Read the material below. Count the lines containing "agent" and give that count alone.

(Listed records begins)

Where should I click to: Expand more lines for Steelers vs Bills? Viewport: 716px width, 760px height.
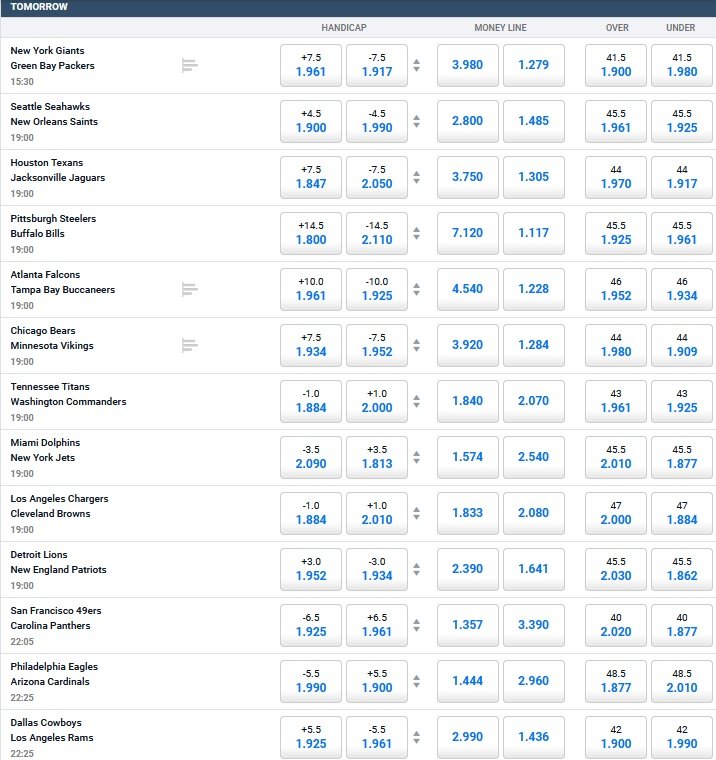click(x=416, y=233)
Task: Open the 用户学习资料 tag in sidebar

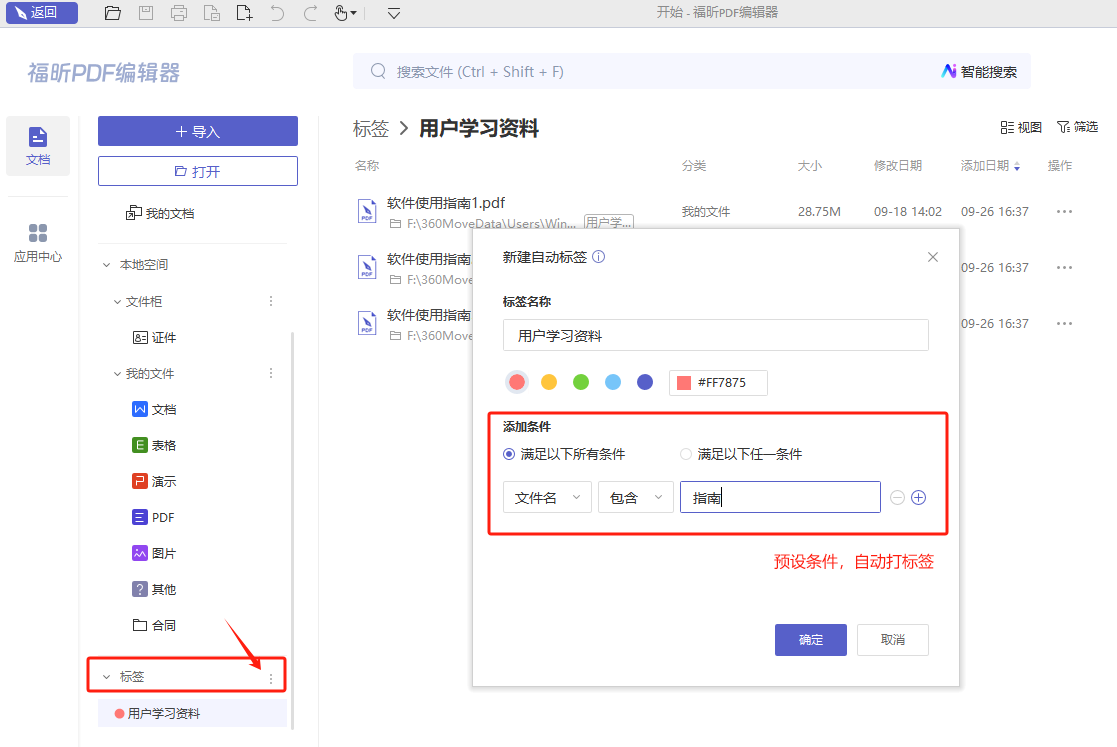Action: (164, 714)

(Listed records ends)
(Listed records begins)

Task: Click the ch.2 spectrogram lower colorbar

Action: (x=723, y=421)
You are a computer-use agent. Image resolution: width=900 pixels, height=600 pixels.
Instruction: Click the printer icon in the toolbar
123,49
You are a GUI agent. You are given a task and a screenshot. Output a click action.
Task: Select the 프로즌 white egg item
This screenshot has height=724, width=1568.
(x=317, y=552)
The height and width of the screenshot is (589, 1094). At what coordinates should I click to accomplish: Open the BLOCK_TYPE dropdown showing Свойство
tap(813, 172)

(Listed records ends)
(Listed records begins)

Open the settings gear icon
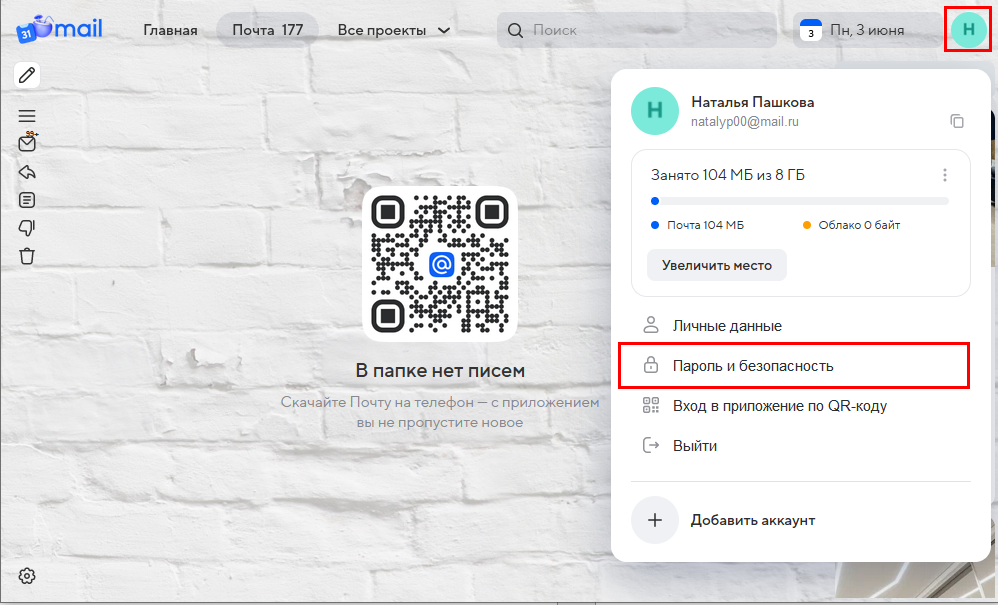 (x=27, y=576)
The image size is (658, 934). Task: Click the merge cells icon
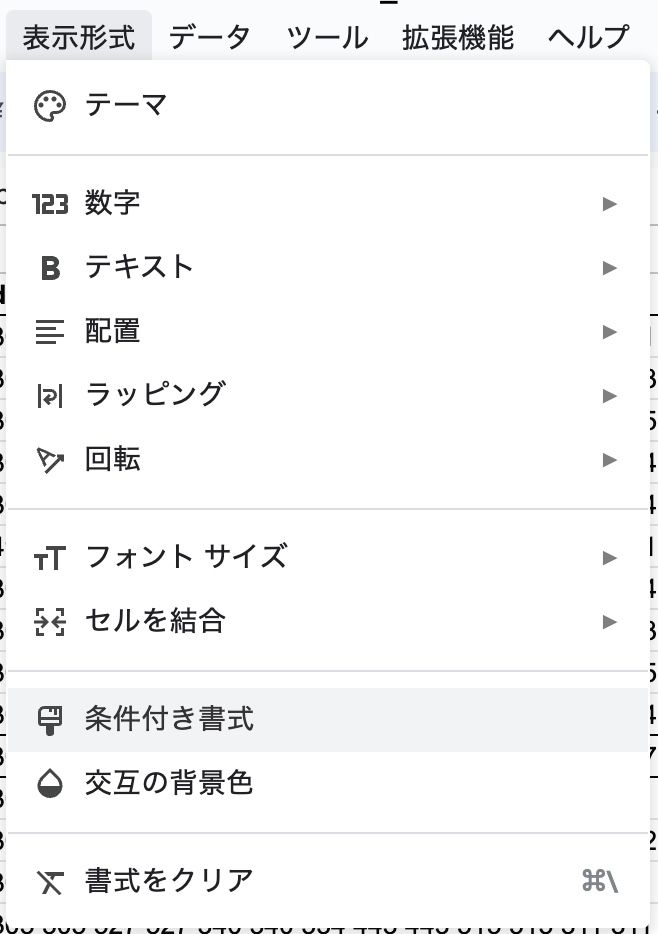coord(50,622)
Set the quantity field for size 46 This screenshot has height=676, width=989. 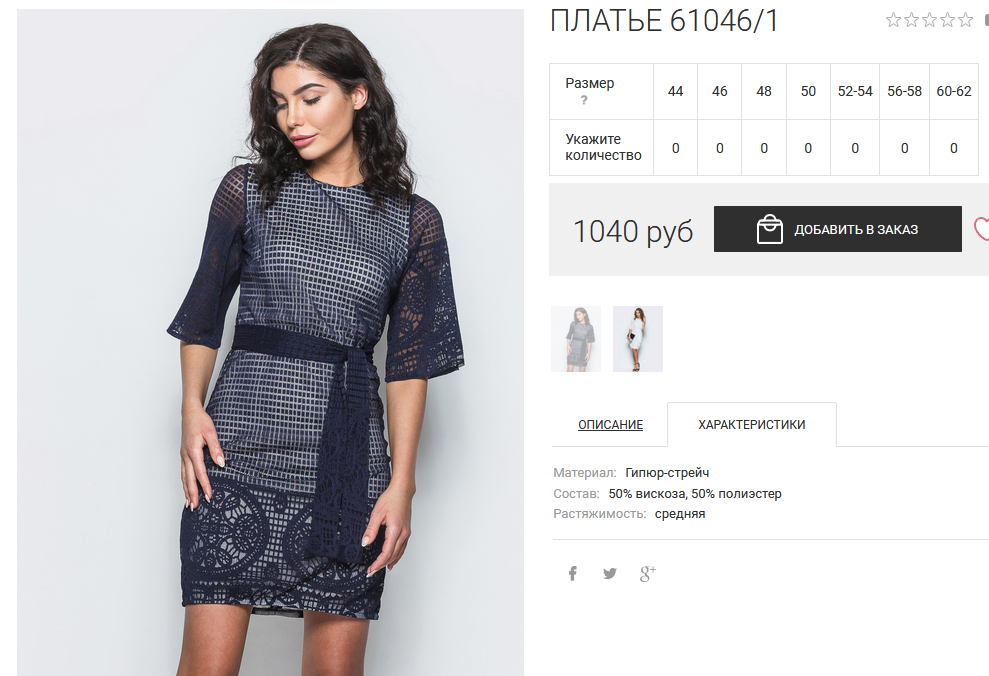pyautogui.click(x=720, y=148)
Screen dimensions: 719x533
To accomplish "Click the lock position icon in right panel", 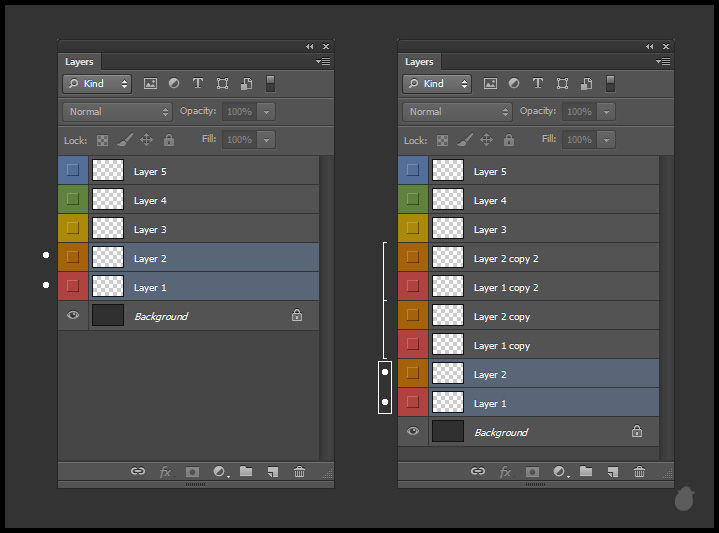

(Listed records ends)

Your solution
2